- GIVEN REQUEST: Render the entries as a numbered list, omitting blank lines, starting with the line that contains "Where should I click to: Click the blue" and going on through the line that contains "click(432, 212)".

- GIVEN DATA:
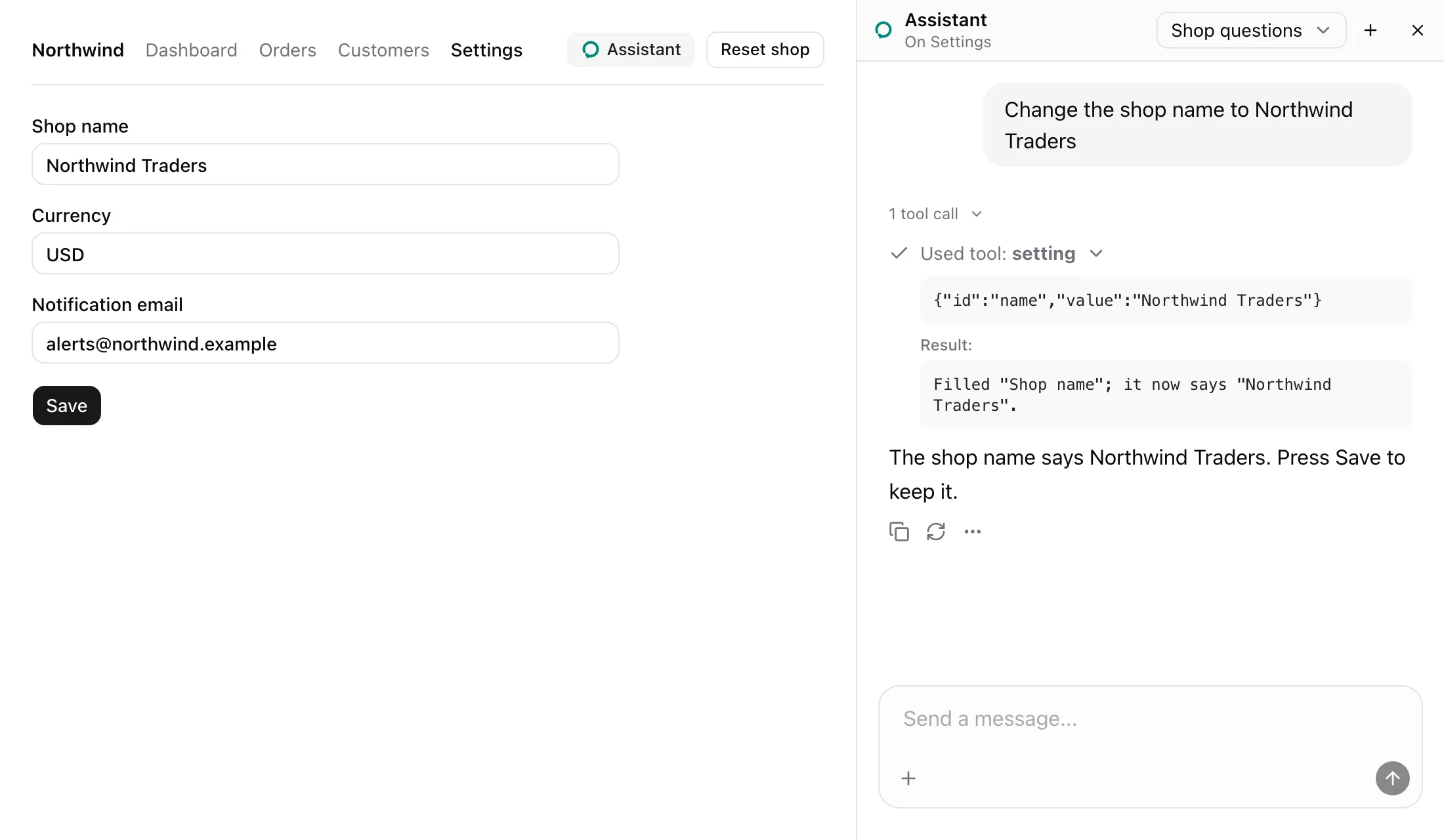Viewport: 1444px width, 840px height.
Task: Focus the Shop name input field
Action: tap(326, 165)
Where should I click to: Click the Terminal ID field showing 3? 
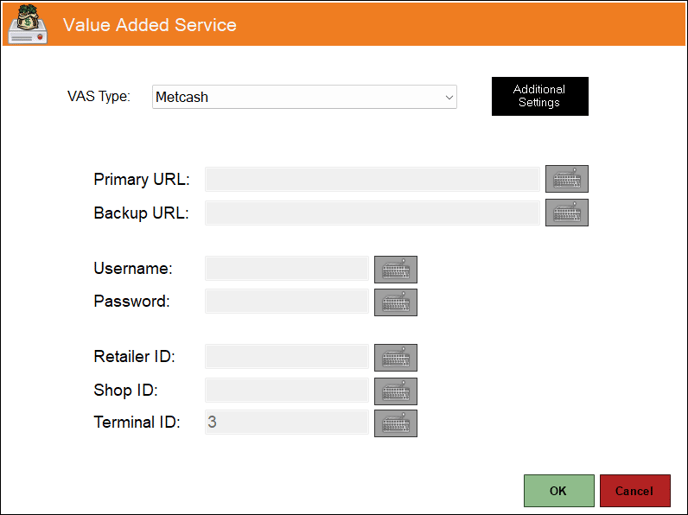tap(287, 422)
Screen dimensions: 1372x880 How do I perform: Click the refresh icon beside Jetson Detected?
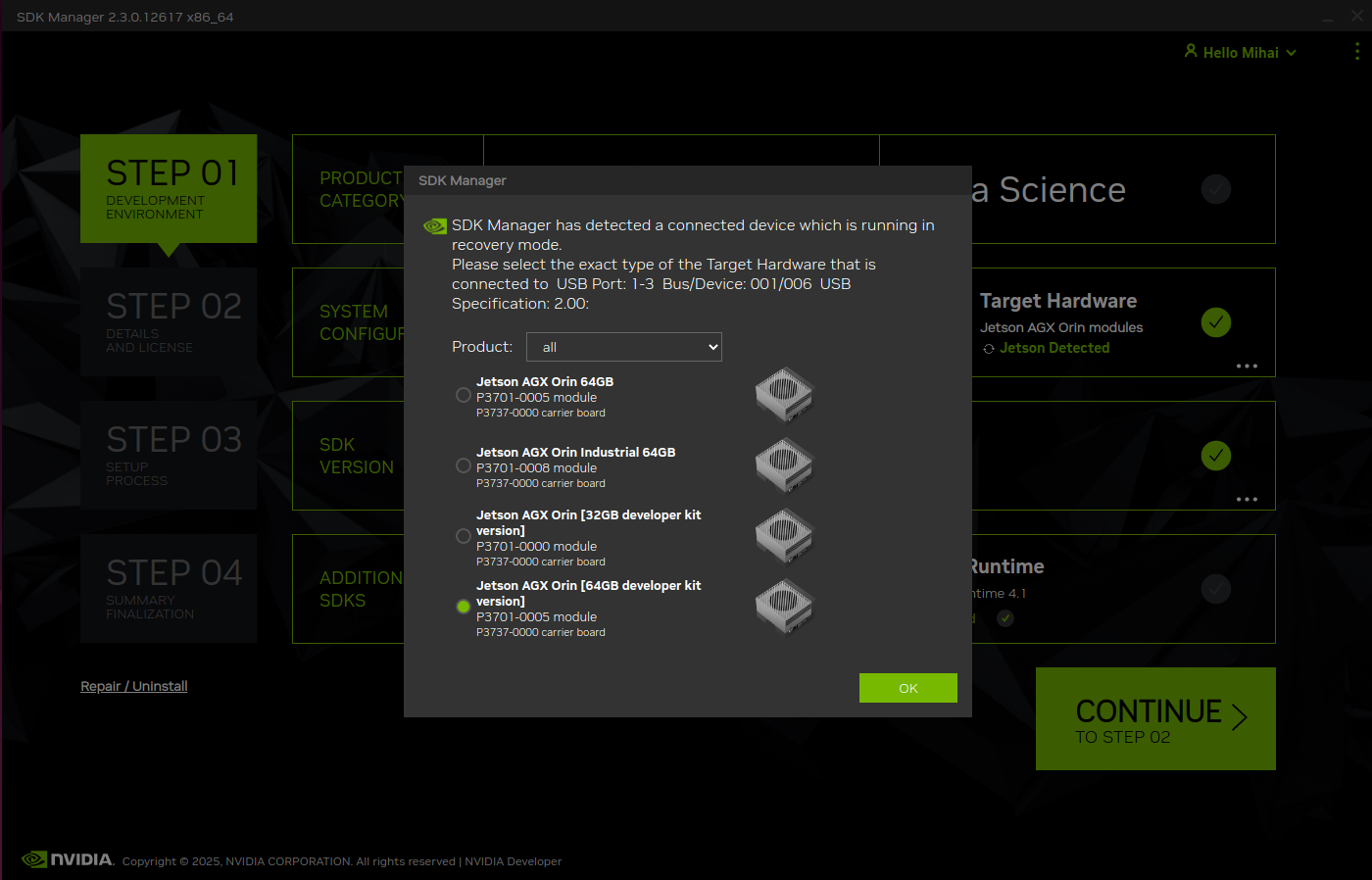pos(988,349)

---

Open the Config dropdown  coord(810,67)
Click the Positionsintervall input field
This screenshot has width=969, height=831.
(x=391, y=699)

--

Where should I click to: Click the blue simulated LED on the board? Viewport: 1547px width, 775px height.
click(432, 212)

- SOLVED EXERCISE:
1. Where should I click to: Click the blue simulated LED on the board? Viewport: 1547px width, 775px height.
2. click(432, 212)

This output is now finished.